## SET EXERCISE A
Return the lines of the records exactly, starting at the line that contains "Menu (657, 76)" and continuing through the end of the records. Leave the pictures out.

— begin READING PASSAGE —

There are clearly two respects in which the Court of Session disagreed with the three-judge panel. The first, expressed at the beginning of paragraph [23], is an acceptance of the Secretary of State’s argument that the composition of the claimant’s household was irrelevant in determining whether or not a room was a bedroom. This is a controversial issue (see Nuneaton and Bedworth Borough Council v RH (HB) [2017] UKUT 471 (AAC)) that does not arise in the present case and I shall say no more about it.

21.

The second, expressed at the end of paragraph [21] appears to be limited to an acceptance of the Secretary of State’s submission that the language in paragraph [27](iii) of Nelson was inappropriate insofar as it left open the possibility that the actual use of the room by the tenant might be relevant. That was important in the Glasgow case because the Upper Tribunal had based its decision in that case on that possibility, but it had not been important in Nelson and, indeed, it can be seen from what was said at the end of paragraph [27] of Nelson that the possibility had been left open by the three-judge panel only because no argument had been received on the point.

22.

In other respects, the decisions are in concordance and, in particular, make it clear that, although in many – perhaps, most – contexts a room is described by the way it is used by the occupier of the property, regulation B13 requires that a more objective approach be taken for the purposes of that regulation. The difference in the way the decisions are expressed seems to be entirely due to the issues arising in the cases and the way they were argued. Thus, in Nelson, where the Upper Tribunal considered that the landlord’s designation was only a starting point but it appears to have considered that the only reason for departing from it would be the unreasonableness of using the room for its designated purpose, that was in the context of a case where the only ground for suggesting that the disputed room was not a bedroom was its claimed unsuitability for such use. In the Glasgow case, where the emphasis is on there being an objective assessment although it was accepted that “the landlord’s description of the property as offered to rent will often be a useful starting point”, the context was a case where not only had the property been let on the basis that it had four bedrooms, of which the disputed room was one, but also the claimant’s family had originally used that room as a bedroom. The claimant did not argue that the room would not normally be regarded as a bedroom and, presumably for that reason, there was no discussion of the physical attributes of the room and the argument and discussion was confined to the ways in which a formerly uncontentious designation by a landlord could be changed.

23.

To describe a landlord’s designation, as expressed in a tenancy agreement, as a starting point seems to me to be partly an acceptance of the practical point that a landlord’s view is likely to be the only evidence before a housing benefit decision-maker that is at least largely independent of the claimant, but it may also reflect an unexpressed view that a social sector landlord is likely to have a realistic view of the potential value of the property in terms of occupancy and an interest in using the property efficiently and therefore in a way consistent with the underlying purpose behind regulation B13. The Glasgow case makes it absolutely clear that the landlord’s designation is not definitive but it does not assist with the question whether or not it is to be given any weight in an otherwise borderline case.

24.

A further point worth emphasising is that it was accepted in Nelson that, when considering whether a room can reasonably be used in a way consistent with the landlord’s designation, one material consideration is how similar rooms are used in other properties in the area (see paragraph [32] which is among the paragraphs with which the Court of Session expressed broad approval in the Glasgow case). This, it seems to me, is important. The 2006 Regulations do not provide that all rooms in a house bar one must be regarded as bedrooms if they could be used as such. They require a distinction to be drawn between bedrooms and other types of room. Therefore, insofar as the Secretary of State argued that the only question was whether the room could reasonably be used as a bedroom, I do not agree. Nonetheless, the test is objective and, if a type of room is conventionally used in more than one way, the fact that it is more often used in one particular way rather than an another is unlikely by itself to be determinative.

— end READING PASSAGE —
— begin THE RECORDS —

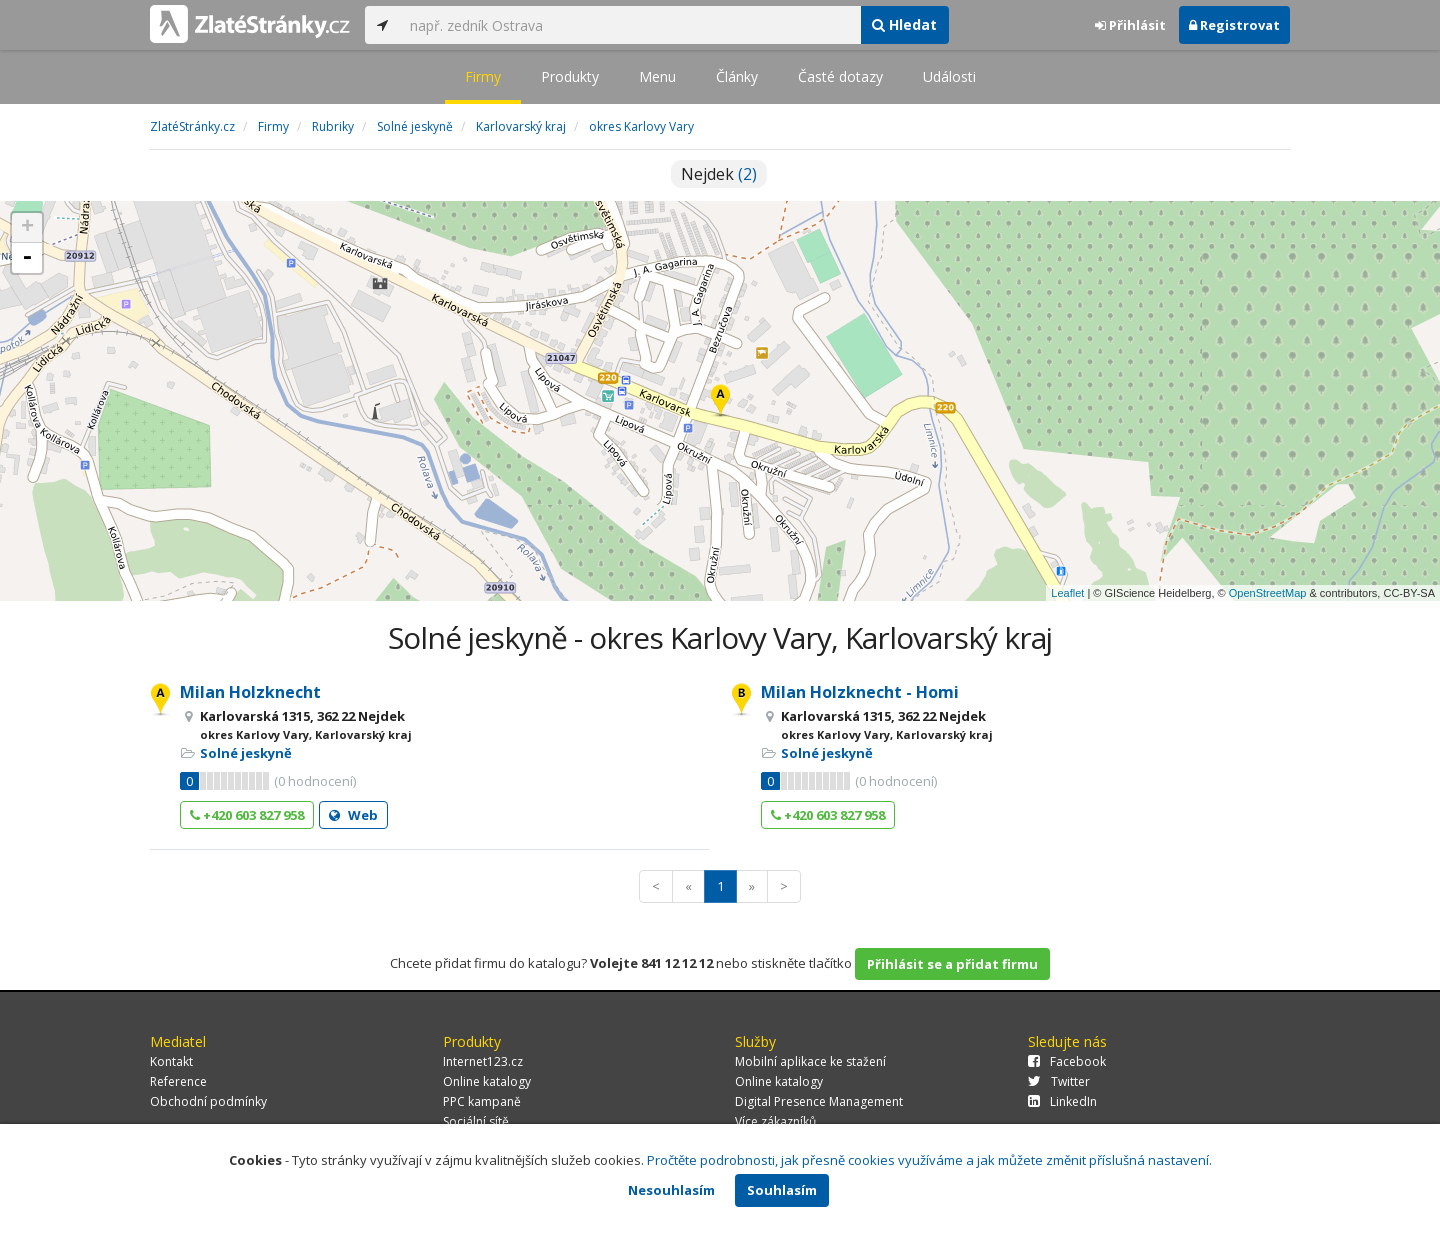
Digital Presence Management (819, 1101)
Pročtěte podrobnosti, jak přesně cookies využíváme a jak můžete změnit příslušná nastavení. (929, 1160)
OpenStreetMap (1268, 593)
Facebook (1067, 1061)
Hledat (904, 24)
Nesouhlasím (671, 1190)
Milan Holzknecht (250, 692)
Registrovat (1234, 25)
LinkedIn (1062, 1101)
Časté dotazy (840, 76)
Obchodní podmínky (208, 1101)
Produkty (570, 76)
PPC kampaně (482, 1101)
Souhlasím (782, 1190)
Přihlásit (1130, 25)
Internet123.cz (483, 1061)
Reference (178, 1081)
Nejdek (719, 174)
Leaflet (1067, 593)
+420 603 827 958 (247, 815)
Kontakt (171, 1061)
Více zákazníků (775, 1121)
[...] (630, 25)
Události (949, 76)
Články (737, 76)
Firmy (483, 76)
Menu (657, 76)
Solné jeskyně (246, 753)
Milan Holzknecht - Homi (860, 692)
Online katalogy (487, 1081)
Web (353, 815)
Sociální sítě (476, 1121)
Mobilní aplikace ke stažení (810, 1061)
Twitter (1059, 1081)
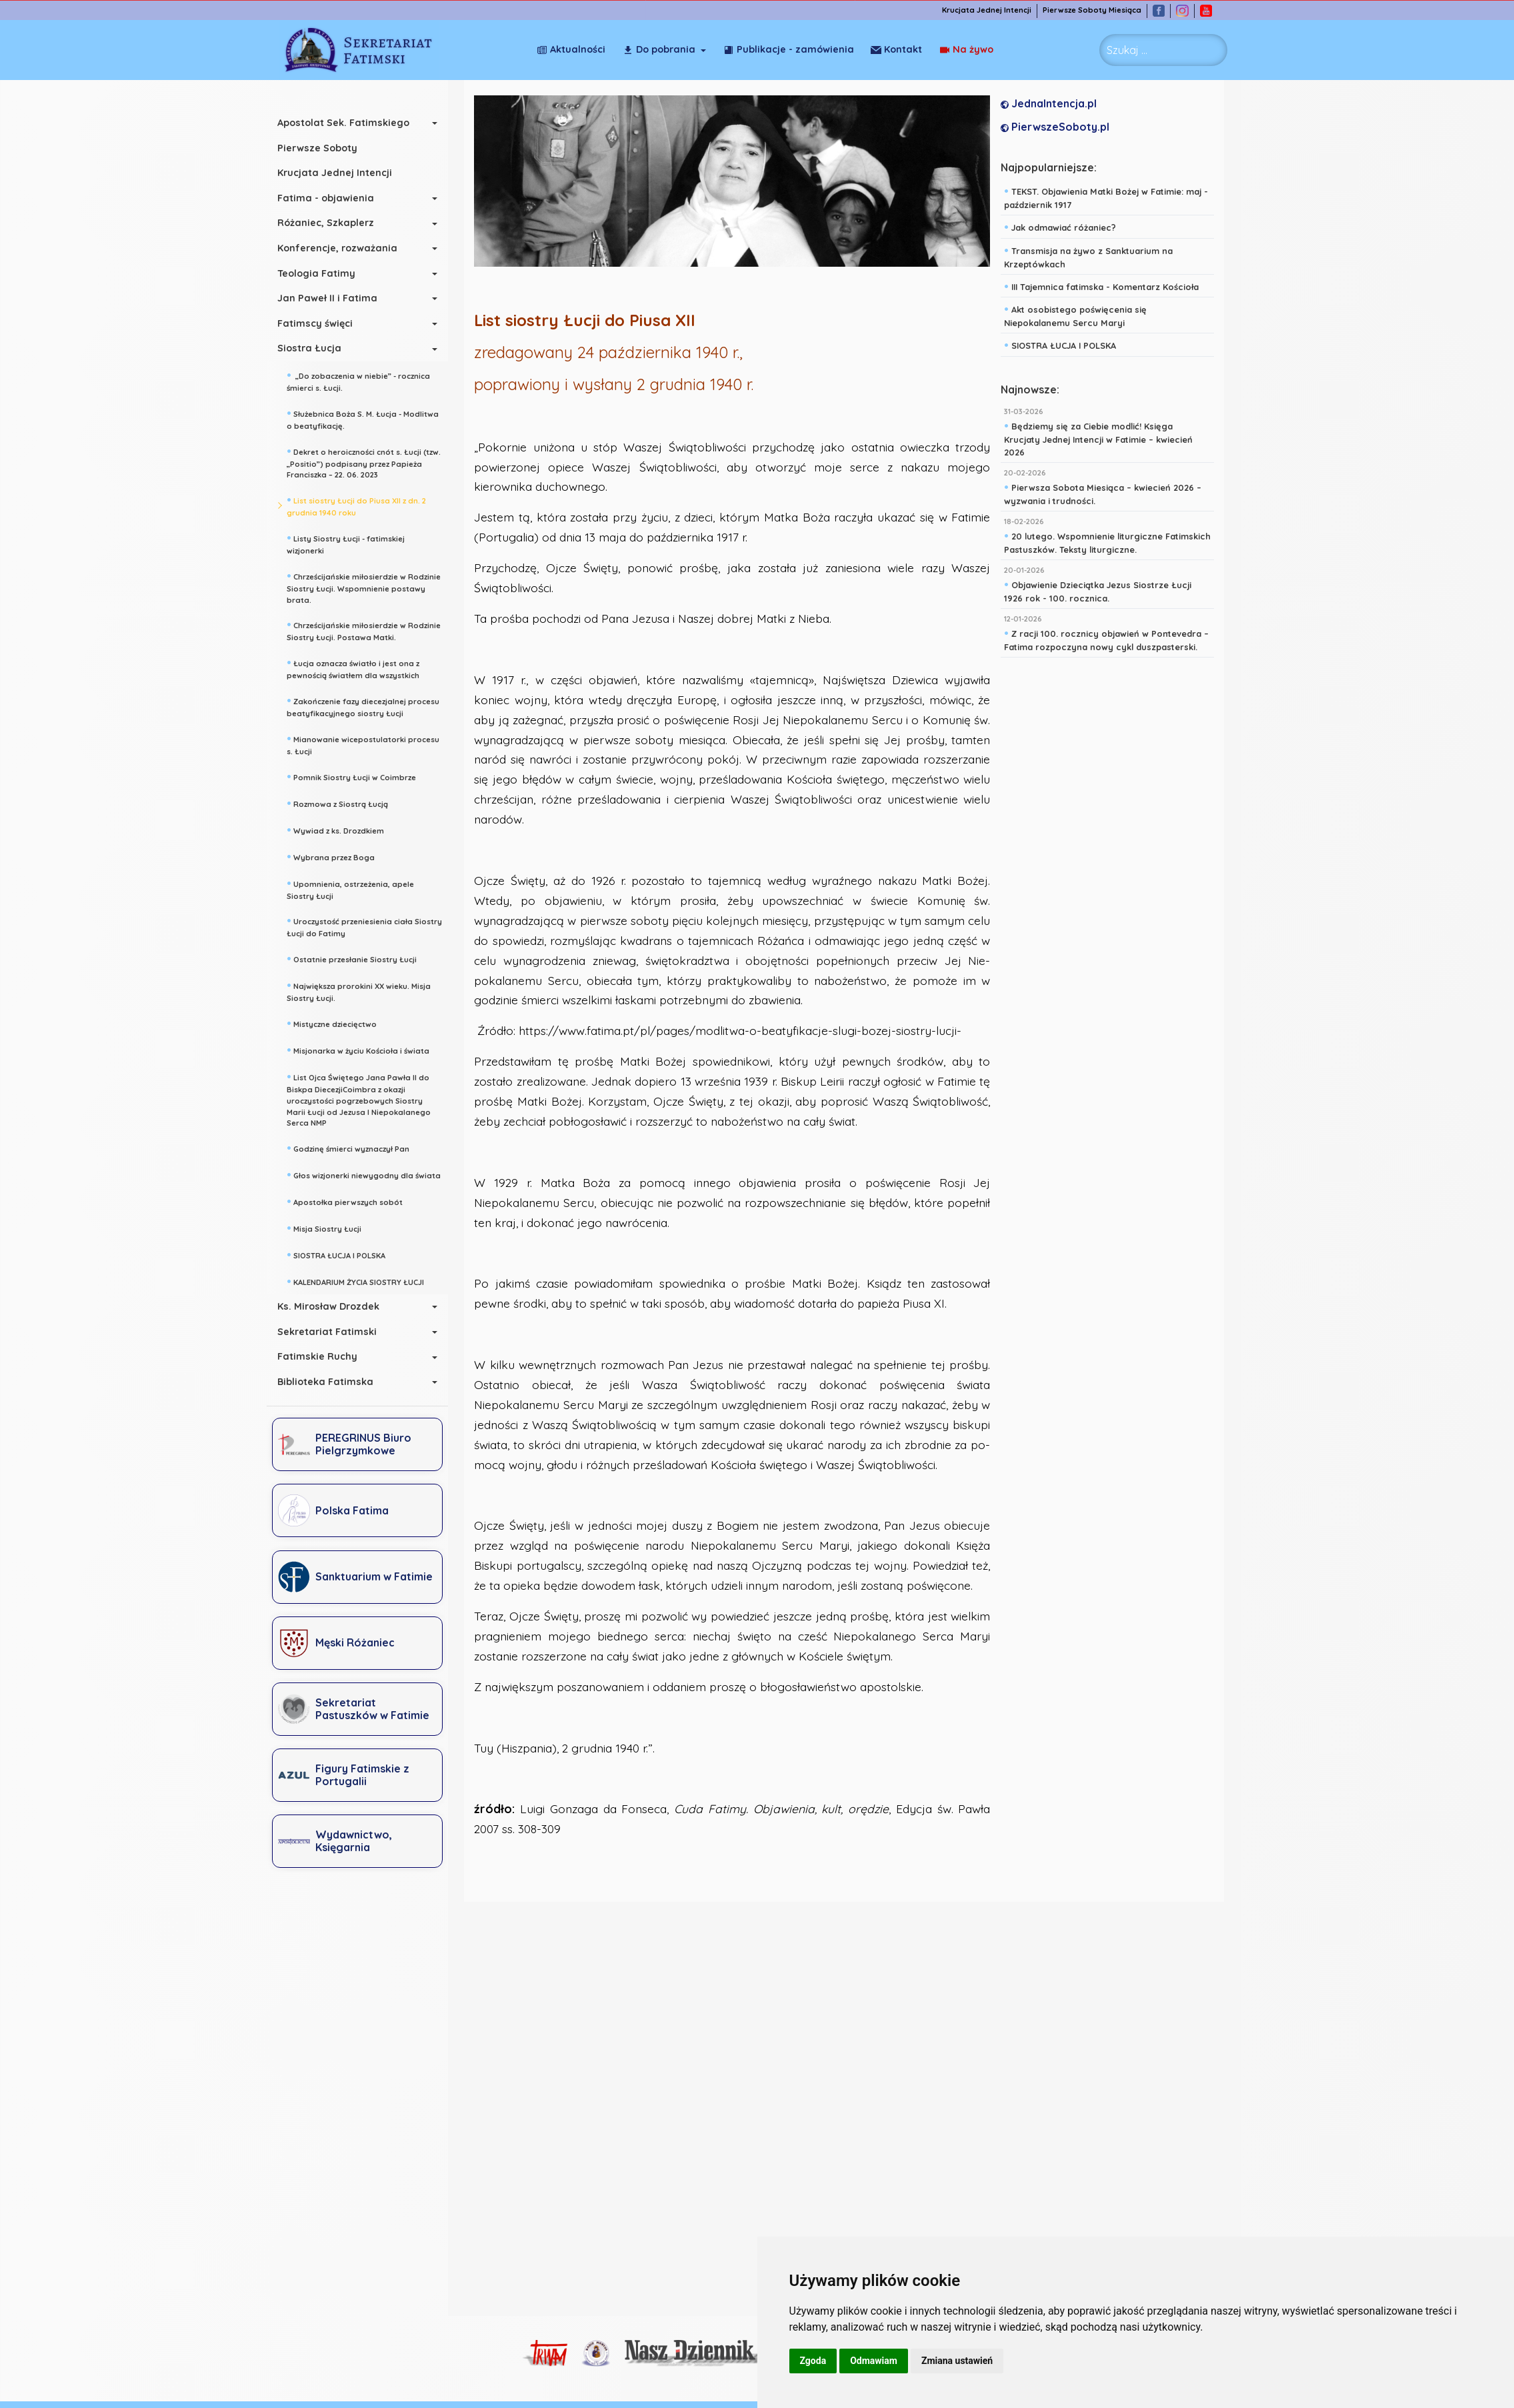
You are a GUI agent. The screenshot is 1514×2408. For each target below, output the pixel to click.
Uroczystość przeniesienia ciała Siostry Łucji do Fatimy (371, 926)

— end THE RECORDS —

## SET EXERCISE B
In the passage on regulation B13, what did Nelson accept as one material consideration when deciding whether a room can reasonably be used in a way consistent with the landlord's designation?

## FULL OUTPUT A
Menu (657, 76)
Solné jeskyně (246, 753)
Milan Holzknecht - Homi (860, 692)
Online katalogy (487, 1081)
Web (353, 815)
Sociální sítě (476, 1121)
Mobilní aplikace ke stažení (810, 1061)
Twitter (1059, 1081)
You are a GUI agent. The screenshot is 1514×2408. For each target below, output the pixel to click.
Uroczystość przeniesienia ciała Siostry Łucji do Fatimy (371, 926)

## FULL OUTPUT B
How similar rooms are used in other properties in the area.